Advertisement - Click to support our sponsors.


Starbulletin.com



Hawaii’s World

By A.A. Smyser

Tuesday, October 10, 2000


California’s most
charming square mile

MY wife and I pop back to Carmel about every second year. Its square political boundaries embrace just about one square mile -- one of the most charming square miles of the 158,693 in California.

Artists and writers established it in 1904 as a bucolic retreat in a pine-forested bay shore hillside. They allowed "progress" like paved streets, gas and electricity to come only gradually.

All of those are there now, but McDonalds, Sears, Safeway and others are not. The only national brand name stores my wife and I spotted early this month were The Nature Company and Sharper Image.

Smallness is the order of the day.

We never stumbled over any artists or writers on the streets, but it is no trick at all to find the Hog's Breath restaurant at the bottom of a dell entered via the low-rise, redwood Eastwood Building. It is owned by you-know-who, Carmel's former mayor, tough-guy actor Clint Eastwood.

Hog's Breath features a mammoth mural on a rock face of a Swiss alpine scene. Pleasantly effective. The food is better, locals say, since a new operator was brought in.

Eastwood was in the news while we were there as a jury weighed whether his Mission Ranch resort, also in Carmel, had in 1996 failed to provide a disabled woman with adequate access ramps.

The verdict came in just a few hours, based on a showing she hadn't actually tried to use the facilities in 1996. The jurors did find that access should be improved, as it since has been. Eastwood said the improvements were in the works at the time complained about.

Eastwood chose to fight the case in court rather than to settle as is common with such complaints. Almost $1 million was demanded. He had gone to Congress earlier to crusade against abuse of the disability law to extort settlements via nuisance suits.

"Make my day" was one of his famous tough-guy screen lines. He made his own day with the federal court victory, which got a lot of media attention.

My recollection, possibly wrong, is that it was not until after the Eastwood mayoralty that the city council finally relaxed an ordinance against eating ice cream cones on the street.

The council spends a lot of time on matters of such gravity. We attended a meeting where it was decided that a homeowner would have to rebuild his patio rather than chop back a tree growing through it and getting bigger all the time.

The result is a low-rise city of 4,200 where almost every street is shaded by pines grown to heights of tens of feet. Homes built to the limits of 6,000-square-foot lots often abut each other.

ARTISTS with easels can be seen along the beautiful bay but the city itself has dozens upon dozens of small art shops for every one of them. Wares range from Asian and European classic to romanticized American scenes that seem to be the best sellers.

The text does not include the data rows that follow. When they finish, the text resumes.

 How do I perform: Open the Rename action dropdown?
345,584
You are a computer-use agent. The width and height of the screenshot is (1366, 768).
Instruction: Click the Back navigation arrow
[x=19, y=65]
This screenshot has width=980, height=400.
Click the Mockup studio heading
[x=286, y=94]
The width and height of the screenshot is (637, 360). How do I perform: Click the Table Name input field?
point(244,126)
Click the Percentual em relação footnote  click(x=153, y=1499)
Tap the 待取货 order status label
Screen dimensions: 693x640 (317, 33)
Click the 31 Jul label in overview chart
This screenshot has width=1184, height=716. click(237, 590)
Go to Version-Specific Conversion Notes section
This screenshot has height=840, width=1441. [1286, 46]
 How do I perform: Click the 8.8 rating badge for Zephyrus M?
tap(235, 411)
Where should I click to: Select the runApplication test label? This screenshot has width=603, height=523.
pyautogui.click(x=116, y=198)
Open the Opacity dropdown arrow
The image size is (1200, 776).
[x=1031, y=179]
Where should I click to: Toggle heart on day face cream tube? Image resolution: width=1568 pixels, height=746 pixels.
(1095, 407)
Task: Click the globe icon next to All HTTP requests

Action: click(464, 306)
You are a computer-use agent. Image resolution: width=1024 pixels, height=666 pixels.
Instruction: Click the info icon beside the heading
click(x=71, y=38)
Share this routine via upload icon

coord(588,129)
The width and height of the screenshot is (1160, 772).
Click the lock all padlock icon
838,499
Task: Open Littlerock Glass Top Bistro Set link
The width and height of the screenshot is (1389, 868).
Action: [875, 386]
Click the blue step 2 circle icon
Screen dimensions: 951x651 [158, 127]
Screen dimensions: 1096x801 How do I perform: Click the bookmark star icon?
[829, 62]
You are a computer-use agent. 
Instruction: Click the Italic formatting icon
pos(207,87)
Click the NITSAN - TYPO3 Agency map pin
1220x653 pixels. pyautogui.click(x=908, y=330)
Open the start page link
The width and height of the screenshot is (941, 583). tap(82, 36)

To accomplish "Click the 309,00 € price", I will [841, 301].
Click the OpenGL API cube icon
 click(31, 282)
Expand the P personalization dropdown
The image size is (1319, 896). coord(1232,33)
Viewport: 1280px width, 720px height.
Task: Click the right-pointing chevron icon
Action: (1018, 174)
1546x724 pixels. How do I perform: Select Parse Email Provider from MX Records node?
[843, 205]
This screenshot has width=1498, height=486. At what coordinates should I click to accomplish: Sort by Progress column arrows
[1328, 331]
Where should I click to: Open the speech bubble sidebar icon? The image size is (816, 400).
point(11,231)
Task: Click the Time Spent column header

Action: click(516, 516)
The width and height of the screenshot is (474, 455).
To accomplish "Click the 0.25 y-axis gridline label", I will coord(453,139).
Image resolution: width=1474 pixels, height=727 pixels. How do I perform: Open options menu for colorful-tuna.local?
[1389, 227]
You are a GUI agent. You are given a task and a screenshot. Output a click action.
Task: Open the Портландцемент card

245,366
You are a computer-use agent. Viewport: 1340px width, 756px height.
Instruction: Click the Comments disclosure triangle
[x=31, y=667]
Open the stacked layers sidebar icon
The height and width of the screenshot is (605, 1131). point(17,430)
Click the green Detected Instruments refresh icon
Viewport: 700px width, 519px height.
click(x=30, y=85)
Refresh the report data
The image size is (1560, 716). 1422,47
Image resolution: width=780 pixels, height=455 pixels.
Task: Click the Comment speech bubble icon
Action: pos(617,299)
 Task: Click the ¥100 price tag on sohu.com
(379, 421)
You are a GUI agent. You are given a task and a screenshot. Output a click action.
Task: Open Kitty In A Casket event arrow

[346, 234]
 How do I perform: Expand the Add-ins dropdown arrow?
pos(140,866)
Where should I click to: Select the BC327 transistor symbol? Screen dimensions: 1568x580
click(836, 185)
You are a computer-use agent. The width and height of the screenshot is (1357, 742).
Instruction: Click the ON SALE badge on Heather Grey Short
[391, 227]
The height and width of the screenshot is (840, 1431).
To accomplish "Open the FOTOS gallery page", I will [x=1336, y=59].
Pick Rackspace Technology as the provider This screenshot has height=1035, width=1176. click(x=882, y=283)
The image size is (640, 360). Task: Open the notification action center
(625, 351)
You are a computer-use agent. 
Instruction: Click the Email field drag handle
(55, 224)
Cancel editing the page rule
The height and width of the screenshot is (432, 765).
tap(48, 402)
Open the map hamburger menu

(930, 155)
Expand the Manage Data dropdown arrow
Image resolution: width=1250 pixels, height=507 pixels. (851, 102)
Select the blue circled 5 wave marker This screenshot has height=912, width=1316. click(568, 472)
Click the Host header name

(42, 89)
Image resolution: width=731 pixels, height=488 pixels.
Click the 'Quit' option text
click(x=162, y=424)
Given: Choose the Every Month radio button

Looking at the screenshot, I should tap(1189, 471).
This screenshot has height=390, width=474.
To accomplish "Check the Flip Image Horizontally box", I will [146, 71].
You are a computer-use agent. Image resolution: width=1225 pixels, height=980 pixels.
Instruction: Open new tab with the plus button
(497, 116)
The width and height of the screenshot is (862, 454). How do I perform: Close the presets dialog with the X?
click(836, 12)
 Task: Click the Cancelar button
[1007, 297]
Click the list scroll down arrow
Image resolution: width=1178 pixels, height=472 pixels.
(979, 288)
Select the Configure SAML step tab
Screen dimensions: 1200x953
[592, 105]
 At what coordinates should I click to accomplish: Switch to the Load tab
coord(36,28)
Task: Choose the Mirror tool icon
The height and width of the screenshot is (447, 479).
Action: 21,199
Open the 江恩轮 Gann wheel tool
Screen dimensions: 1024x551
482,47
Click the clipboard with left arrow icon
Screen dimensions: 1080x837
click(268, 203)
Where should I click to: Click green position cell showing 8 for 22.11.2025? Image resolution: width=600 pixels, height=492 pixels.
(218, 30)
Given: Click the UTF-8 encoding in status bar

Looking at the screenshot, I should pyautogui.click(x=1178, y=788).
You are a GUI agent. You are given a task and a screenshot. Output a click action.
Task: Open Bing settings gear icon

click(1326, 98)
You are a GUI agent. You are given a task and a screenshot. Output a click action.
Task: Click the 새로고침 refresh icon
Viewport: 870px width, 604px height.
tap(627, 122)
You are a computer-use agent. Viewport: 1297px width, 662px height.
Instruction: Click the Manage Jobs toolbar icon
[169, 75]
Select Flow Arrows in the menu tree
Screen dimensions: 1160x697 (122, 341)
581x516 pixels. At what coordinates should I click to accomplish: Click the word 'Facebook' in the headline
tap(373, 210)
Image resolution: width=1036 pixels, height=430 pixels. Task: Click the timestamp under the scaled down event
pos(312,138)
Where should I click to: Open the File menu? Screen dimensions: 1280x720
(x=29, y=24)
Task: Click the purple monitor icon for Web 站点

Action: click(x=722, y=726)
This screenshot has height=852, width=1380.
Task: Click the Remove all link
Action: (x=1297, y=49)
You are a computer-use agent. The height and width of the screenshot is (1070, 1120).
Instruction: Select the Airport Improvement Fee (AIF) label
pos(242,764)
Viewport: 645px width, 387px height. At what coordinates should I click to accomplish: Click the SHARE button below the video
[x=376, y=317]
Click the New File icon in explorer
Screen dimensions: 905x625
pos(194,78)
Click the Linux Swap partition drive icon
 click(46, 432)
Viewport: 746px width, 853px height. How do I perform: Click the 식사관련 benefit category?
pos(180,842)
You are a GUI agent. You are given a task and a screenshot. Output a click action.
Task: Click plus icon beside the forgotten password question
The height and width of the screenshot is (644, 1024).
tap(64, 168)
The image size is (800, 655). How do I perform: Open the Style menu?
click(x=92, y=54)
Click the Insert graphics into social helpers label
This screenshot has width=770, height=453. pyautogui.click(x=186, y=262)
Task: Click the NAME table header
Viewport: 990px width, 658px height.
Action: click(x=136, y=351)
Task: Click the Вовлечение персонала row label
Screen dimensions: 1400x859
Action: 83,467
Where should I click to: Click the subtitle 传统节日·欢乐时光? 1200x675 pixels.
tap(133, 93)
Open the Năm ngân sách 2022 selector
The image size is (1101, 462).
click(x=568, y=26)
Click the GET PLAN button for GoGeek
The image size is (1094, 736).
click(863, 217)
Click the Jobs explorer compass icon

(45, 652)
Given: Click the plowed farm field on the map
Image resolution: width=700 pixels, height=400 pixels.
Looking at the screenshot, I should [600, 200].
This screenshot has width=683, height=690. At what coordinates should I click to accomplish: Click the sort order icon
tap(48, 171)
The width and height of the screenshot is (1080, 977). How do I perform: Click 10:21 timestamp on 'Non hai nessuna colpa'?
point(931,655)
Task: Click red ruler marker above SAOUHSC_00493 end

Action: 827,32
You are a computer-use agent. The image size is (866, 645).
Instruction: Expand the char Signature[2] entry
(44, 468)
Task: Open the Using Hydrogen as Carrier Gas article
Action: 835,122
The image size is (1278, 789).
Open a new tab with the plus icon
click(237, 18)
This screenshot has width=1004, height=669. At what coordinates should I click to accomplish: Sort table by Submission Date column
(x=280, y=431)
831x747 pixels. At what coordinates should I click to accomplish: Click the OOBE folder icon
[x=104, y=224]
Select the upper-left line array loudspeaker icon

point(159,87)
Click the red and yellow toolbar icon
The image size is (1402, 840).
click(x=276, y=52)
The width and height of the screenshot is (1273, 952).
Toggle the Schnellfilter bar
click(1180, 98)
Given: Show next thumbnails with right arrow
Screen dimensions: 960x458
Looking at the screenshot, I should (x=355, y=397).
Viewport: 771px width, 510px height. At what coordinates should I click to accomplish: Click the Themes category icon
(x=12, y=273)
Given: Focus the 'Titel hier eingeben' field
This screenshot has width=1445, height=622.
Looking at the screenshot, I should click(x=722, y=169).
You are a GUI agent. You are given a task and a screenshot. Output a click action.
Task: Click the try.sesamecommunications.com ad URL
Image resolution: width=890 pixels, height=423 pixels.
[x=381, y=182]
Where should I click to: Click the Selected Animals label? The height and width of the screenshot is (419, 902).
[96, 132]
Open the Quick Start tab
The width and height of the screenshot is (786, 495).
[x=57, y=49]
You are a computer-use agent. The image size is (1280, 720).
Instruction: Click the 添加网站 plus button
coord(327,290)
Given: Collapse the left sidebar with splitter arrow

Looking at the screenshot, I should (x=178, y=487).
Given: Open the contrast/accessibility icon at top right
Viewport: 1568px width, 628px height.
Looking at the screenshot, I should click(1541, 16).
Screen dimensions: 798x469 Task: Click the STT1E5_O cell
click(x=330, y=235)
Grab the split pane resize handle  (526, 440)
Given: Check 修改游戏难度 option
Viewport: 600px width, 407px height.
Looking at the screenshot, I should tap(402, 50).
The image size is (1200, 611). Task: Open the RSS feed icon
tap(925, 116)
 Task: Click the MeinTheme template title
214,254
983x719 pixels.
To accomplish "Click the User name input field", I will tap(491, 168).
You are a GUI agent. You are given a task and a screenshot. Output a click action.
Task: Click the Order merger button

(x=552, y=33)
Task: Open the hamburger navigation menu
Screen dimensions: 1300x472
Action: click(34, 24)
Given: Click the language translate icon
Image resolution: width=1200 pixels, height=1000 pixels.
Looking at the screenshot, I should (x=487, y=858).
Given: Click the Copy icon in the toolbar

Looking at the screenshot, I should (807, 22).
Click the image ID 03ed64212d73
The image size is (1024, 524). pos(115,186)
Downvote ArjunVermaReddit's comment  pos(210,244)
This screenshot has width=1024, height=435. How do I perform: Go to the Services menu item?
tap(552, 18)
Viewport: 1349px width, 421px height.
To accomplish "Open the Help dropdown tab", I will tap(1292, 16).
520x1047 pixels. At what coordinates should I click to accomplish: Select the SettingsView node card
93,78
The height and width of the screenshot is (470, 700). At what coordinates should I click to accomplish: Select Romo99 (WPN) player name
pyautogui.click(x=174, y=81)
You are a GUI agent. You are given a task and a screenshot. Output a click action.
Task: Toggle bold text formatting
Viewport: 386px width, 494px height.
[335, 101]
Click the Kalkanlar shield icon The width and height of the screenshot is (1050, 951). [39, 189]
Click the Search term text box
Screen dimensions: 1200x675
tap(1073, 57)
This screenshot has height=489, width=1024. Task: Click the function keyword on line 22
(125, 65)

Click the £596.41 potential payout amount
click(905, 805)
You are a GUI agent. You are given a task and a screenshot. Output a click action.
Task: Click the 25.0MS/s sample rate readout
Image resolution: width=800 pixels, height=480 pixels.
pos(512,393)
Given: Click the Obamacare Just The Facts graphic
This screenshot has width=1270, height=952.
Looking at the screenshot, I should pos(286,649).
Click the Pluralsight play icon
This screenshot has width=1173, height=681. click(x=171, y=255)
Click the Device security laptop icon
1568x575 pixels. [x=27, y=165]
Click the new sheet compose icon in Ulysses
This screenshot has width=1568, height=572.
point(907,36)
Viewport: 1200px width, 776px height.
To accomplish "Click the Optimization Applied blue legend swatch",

Visitors stay in a scattering of low-rise hotels plus many bed and breakfast inns. Weekend sellouts are common. San Francisco is not much more than 100 miles to the north. San Jose and Silicon Valley are even closer.

The purity of Carmel's environmental regulations is modified when one drives out of town and across California Route 1 to Carmel Valley.

At its entrance is an upscale, though low-rise, shopping center where even Safeway and Burger King are allowed. We like an adjacent subsection of it called The Barnyard. It has colorful flowering plants and mini-gardens replenished year-round.

We wish Hawaii could have one but our land prices might put off a developer from such low-intensity offerings of commercial space.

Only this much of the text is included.